Billy Corgan

Smashing Pumpkins frontman Billy Corgan on Monday was named senior producer of a professional wrestling program and said he would try to push boundaries on cultural issues.

The alternative rock icon will develop characters and write storylines for Impact Wrestling, a weekly television show that airs on the channel Destination America.

Corgan is a lifelong fan of professional wrestling, which employs staged fights for theatrical television programming, and in 2011 founded a promotion company for bouts in his native Chicago.

The 48-year-old rocker said that he has frequently had to defend his interest in wrestling to naysayers.

"What they do is really mind-boggling," he said of professional wrestlers.

"I believe in how it brings such joy to fans and how it really gets into some interesting topics and storylines and pushes the boundaries of social culture in a way that most businesses are afraid to," Corgan said in an interview released by Impact Wrestling's parent company, TNA Entertainment.

Corgan, in a separate interview with entertainment magazine Variety, said that he would "break new ground" in how professional wrestling addresses contemporary issues.

"I think there's an endless supply of things in our culture where people are dealing with race or with gender, et cetera, and you can get into these things in a way that is both revelatory and enlightening," he said.

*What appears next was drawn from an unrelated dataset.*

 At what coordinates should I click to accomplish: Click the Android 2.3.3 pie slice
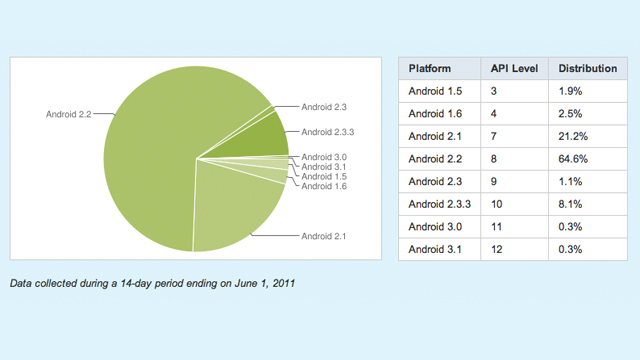coord(261,139)
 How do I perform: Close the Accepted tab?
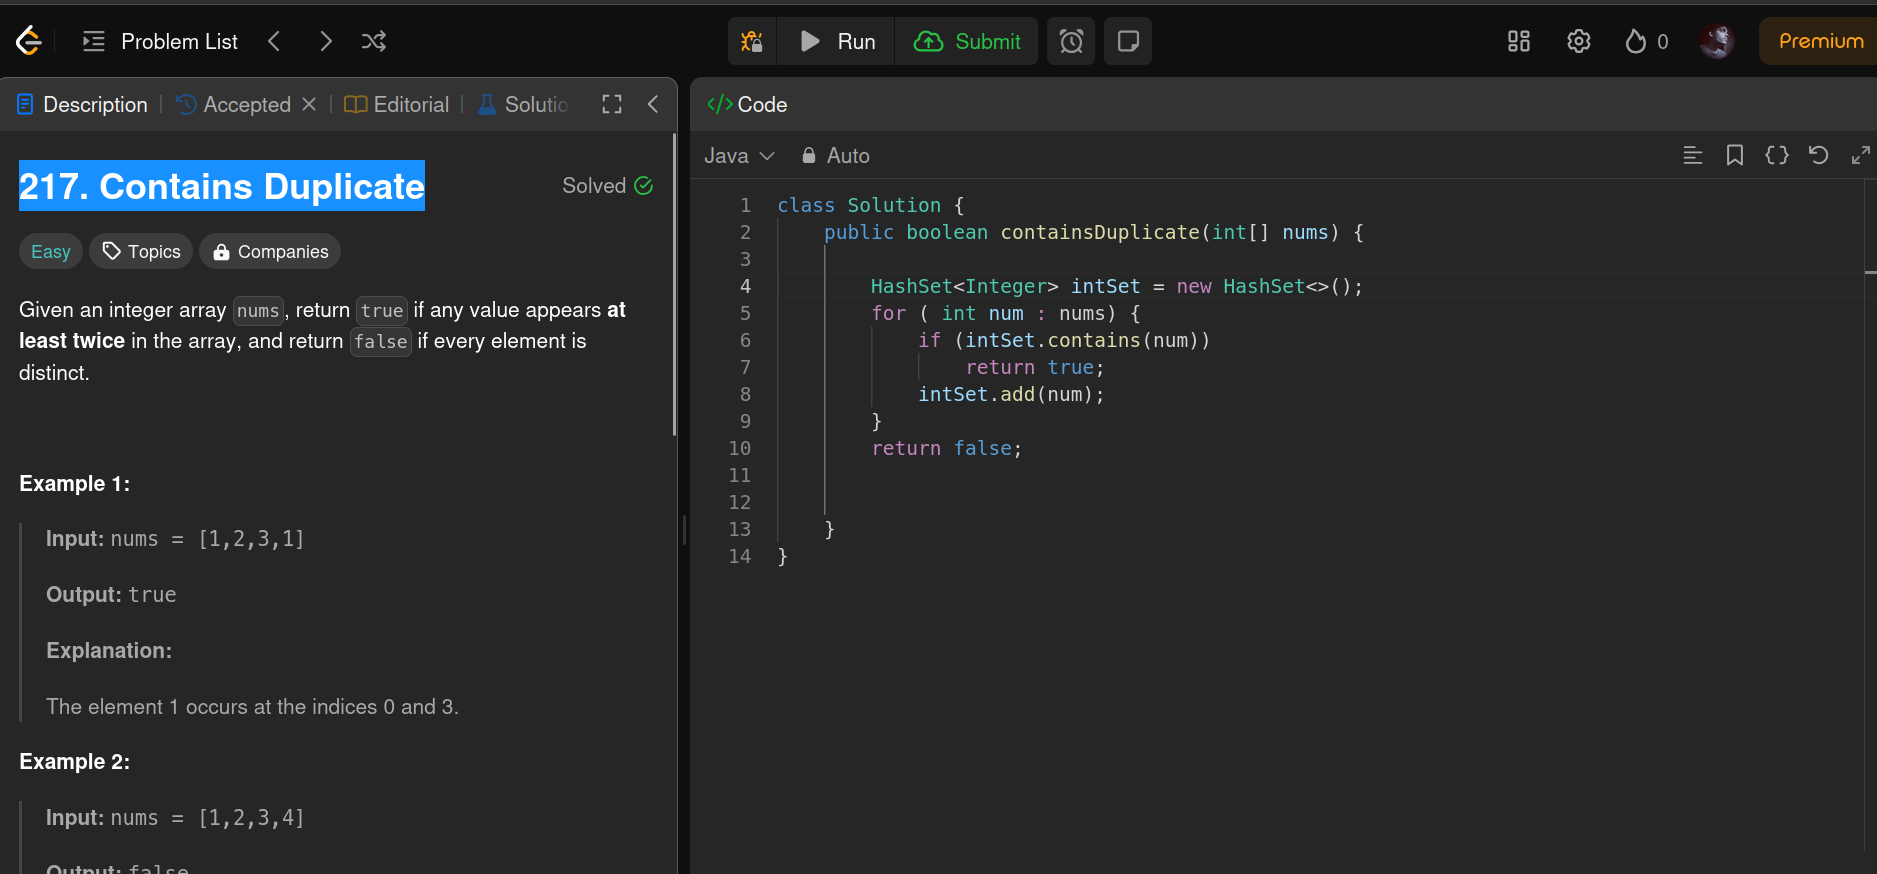[x=309, y=104]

Professional wrestling historically has not been known for its subtlety, with industry leader World Wrestling Entertainment in its heyday in the 1980s known especially for casting foreign characters in stereotypical lights.

Smashing Pumpkins, with Corgan as its chief musician and songwriter, became one of the iconic US bands of the 1990s through emotionally intense songs that often brought an orchestral atmosphere to a heavy-guitar base.

Corgan took on the wrestling role despite a busy time for Smashing Pumpkins, which is recording a follow-up to last year's album "Monuments to an Elegy."

Smashing Pumpkins in June will go on its first acoustic tour before a series of summer shows with Goth rocker Marilyn Manson, who has cited Corgan as a mentor.